Note - Only new users from Vancouver and later releases will see two scheduled jobs:Event Management - Evaluate Scoped Alert Rules Management0
andEvent Management - Evaluate Scoped Alert Rules Management1
. Users upgrading from earlier family releases will continue with just one:Event Management - Evaluate Scoped Alert Rules Management0
. Please do not modify thesn_em_arm.alert_management.num_of_jobs
property. - During the evaluation process, Alert Management rules are used to filter the alerts and perform the remediation action accordingly.
- In case of any deletion business use cases, we recommend not to delete any open alert. Kindly close the alert first and then delete it. Also, note that Alerts with State as "Info" will close/resolve incidents.
Closed
- For an open alert if the Clear event is triggered then the corresponding alert associated is set to the "Closed" state.
- Closing an alert also closes any related incident that is not already resolved or closed.
- If there is no associated Incident, then no only state is changed to Closed and no further action is performed.
Reopen
- When new additional events are generated which on processing finds existing closed alert then the alert is reopened. An alert can be reopened manually.
- Reopening of existing closed alert by new events is controlled by property "evt_mgmt.active_interval".
- By default value of this property is 14400 sec. This means that if an alert is closed and a new event is generated within 4 hours which matches the same message key then the existing alert is reopened.
- When an alert is reopened, the related incident is processed as follows:
- If the incident is not Resolved or Closed, a work note is added to indicate that the related alert was reopened.
- If the incident is Resolved or Closed, the incident is reopened, a new incident is created, or nothing is done, depending on the evt_mgmt.alert_reopens_incident property value.
- If the incident is reopened, work notes are added to the incident.
- If a new incident is created, any matching alert management rule, alert action rule, and task template apply to the incident.
- If there is no matching alert rule or template, fields from the existing incident are copied to a new incident.
- The business rule that gets executed post alert reopen is "Reopen associated closed incident"
- This BR calls for script include "EvtMgmtAlertManagementAlertReopenHandler" which again invoke the Alert Management process to find the correct rule and perform the remediation action.
Flapping
- Flapping is a state when multiple open-closes events are generated for an associated closed alert.
- The flapping state entry is determined using the value configured for "evt_mgmt.flap_interval" and "evt_mgmt.flap_frequency" .
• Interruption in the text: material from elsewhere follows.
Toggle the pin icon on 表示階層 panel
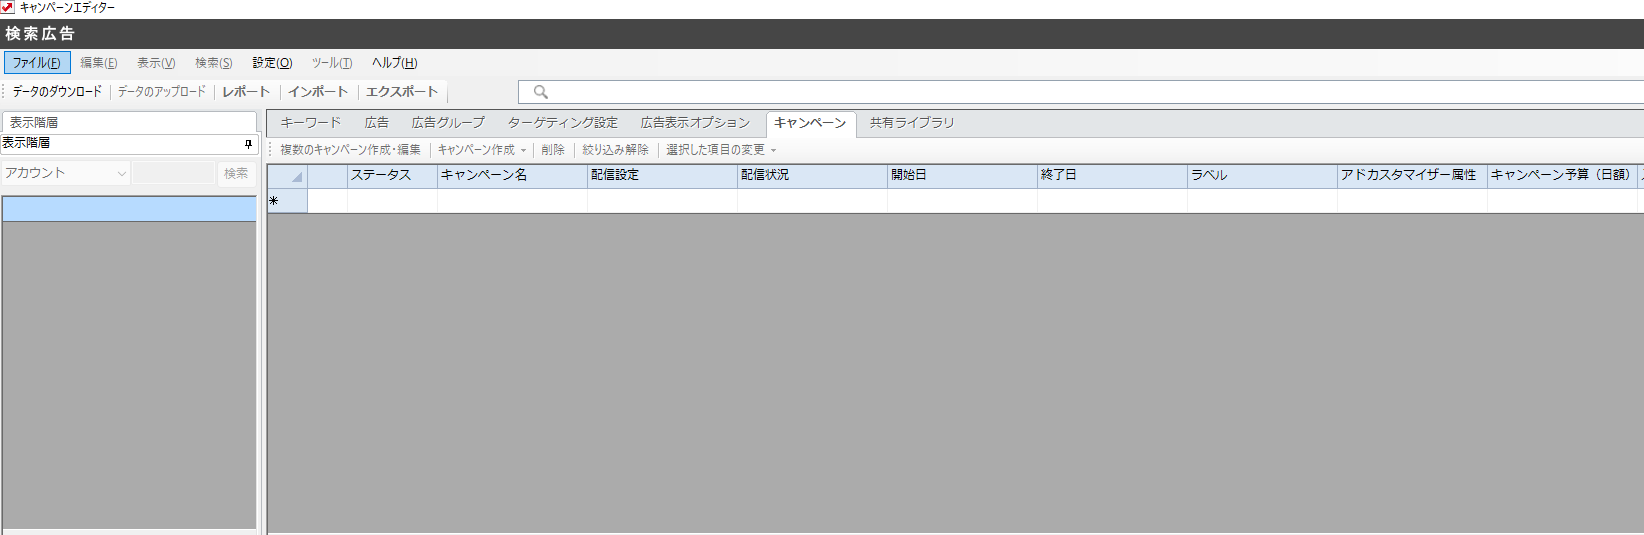Screen dimensions: 1644x535 coord(248,144)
- An alert enters the flapping state when its current Flap Count value reaches or exceeds the given evt_mgmt.flap_frequency property value within the time period specified by the evt_mgmt.flap_interval property.
- There a scheduled Job "Event Management - close flapping alerts" which executes every 5 minutes and processes the flapping alerts.
5. Additional Information
Acknowledging Alert
- It denotes that the alert is known, and can temporarily be ignored.
- Acknowledging the alert does not assign it to you, nor does it create a task like an incident or change request. It simply lets other operators know that you are aware of the issue. After you acknowledge it, you will take further action during the triage stage.
Auto Closing Alert
- evt_mgmt.alert_auto_close_interval - An interval (in hours), within which open alerts will be automatically closed; Setting to 0 disables the feature.
- evt_mgmt.alert_closes_incident - Closing the alert will Resolve Incident or Close Incident or Do nothing.
- evt_mgmt.alert_reopens_incident - Reopening alert will Create New Incident or Reopen Incident or Do nothing
- evt_mgmt.incident_closes_alert - If true then resolving an incident closes the associated alerts, else no action will taken.
Points to focus
- Business rules created on alert tables should not take more than a few milliseconds. In place of using a business rule, consider if the same functionality can be achieved using a job.
- Do not use business rules to associate an alert with a CI. Use event rules to do binding instead of using business rules.